A potential child-related moderator of prenatal depressive symptoms and child NA is infant sleep duration. Infants spend much of their early life asleep; and longer infant sleep duration has been associated with improved physical (Pecora et al., 2022; Tham et al., 2017), cognitive (Smithson et al., 2018; Tham et al., 2017), and socioemotional developmental outcomes (Chaput et al., 2017; Pecora et al., 2022). While shorter infant sleep duration is reliably linked with higher parent reported levels of infant NA (Bouvette-Turcot et al., 2015; Morales-Munoz et al., 2020), the relationship between infant sleep and child NA is likely bidirectional, such that chronic infant sleep difficulties may also exacerbate levels of NA (Sadeh et al., 1994; Spruyt et al., 2008).

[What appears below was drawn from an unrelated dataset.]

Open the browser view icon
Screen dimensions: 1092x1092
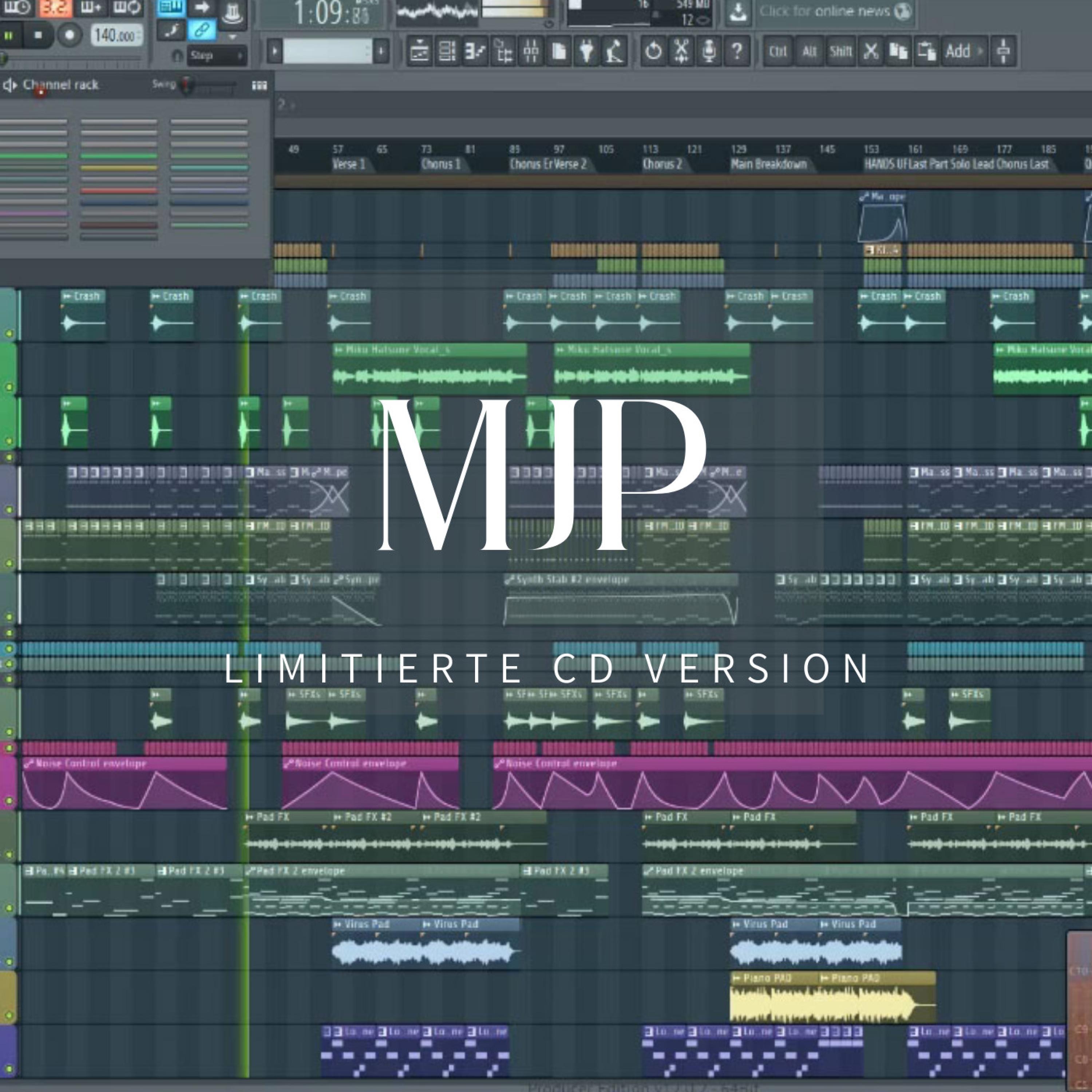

For example, one study found that when infant sleep variability was high (i.e., more night-to-night changes in sleep measures within an individual), higher levels of postnatal depressive symptoms on infant NA were associated with higher levels of child NA (Parade et al., 2019). Similarly, another study found that higher levels of prenatal depressive symptoms were associated with less local brain connectivity, but only in infants with lower sleep duration (Donnici et al., 2023). Infant sleep is a modifiable factor that may explain variability in the impact of prenatal depressive symptoms on child NA, helping identify why some infants are more vulnerable than others. A deeper understanding of these relationships may guide early interventions to reduce the impact of prenatal depression on child development.